Mullein has potent therapeutic properties that come from the nectar and stamens of the plant. This woolly-leafed biennial also goes by the monikers of Candlewick, candle flower, and European or orange mullein.
Mullein has a long history as a herbal remedy used in the treatment of various adverse health conditions. The polyphenols found in mullein are effective at treating the symptoms of upper-respiratory-tract infections, as well as digestive and skin issues.
The crushed dried flowers and leaves of the mullein make a fragrant, sweet-smelling tea bursting with flavor, and polyphenol antioxidants, that cleanse the bloodstream of free radicals. Here are eight medicinal uses of including mullein in your diet.
1. Mullein Tea
The leaves of mullein make a fantastic herbal tea with therapeutic benefits. Pick the leaves from the plant as the flowers start to show, and dry them in the sun for a few days until crisp. Crush the leaves and add them to your tea infuser.

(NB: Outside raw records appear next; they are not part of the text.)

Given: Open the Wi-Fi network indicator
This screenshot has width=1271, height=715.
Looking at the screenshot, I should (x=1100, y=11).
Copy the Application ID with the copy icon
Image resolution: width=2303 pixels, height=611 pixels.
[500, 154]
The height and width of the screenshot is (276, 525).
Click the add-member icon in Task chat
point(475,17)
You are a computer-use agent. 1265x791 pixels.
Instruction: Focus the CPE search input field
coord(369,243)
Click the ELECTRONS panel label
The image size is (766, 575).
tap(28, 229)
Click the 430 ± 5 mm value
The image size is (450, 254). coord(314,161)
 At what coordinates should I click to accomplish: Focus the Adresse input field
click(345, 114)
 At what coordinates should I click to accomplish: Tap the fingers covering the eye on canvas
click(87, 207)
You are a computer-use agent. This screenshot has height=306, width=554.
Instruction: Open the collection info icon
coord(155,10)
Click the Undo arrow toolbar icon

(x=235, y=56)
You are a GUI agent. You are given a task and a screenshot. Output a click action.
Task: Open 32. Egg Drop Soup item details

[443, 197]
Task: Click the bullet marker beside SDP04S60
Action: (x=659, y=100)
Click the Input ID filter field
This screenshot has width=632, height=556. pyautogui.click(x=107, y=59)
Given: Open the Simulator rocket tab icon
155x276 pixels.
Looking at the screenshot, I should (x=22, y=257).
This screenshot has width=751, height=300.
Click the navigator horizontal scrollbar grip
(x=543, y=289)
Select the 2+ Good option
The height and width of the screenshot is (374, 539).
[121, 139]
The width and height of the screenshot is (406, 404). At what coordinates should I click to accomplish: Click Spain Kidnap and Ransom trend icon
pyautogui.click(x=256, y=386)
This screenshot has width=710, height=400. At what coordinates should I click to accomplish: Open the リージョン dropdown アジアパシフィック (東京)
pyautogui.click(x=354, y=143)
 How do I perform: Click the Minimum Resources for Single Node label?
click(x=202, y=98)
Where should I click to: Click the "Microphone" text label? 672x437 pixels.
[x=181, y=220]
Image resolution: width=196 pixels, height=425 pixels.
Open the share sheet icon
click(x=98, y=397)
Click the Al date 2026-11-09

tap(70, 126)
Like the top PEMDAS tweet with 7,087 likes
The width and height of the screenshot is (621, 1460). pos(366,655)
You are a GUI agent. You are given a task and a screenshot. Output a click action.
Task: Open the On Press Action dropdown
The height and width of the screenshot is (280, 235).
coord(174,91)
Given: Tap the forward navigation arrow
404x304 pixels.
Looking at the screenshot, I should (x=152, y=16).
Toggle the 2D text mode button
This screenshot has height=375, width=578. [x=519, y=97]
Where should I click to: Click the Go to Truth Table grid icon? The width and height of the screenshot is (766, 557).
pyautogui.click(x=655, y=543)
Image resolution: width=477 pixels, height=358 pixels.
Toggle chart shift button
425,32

We recommend you use two tablespoons of crushed leaves for three cups of tea. Add the infuser to your teapot and add hot water to brew. It’s vital that you don’t use boiling water in making your tea, as it may damage the beneficial polyphenol compounds in the tea leaves.
Let the tea leaves steep for 7-minutes for a strong brew, then drink it hot. You’ll find mullein has a sweet, nectar-like flavor and refreshing aroma. Add some fresh lemon wedges to the tea for a citrus edge, or a teaspoon of raw honey if you like it sweeter. If you’re a fan of iced tea, you can store your leftovers in the fridge for a few days.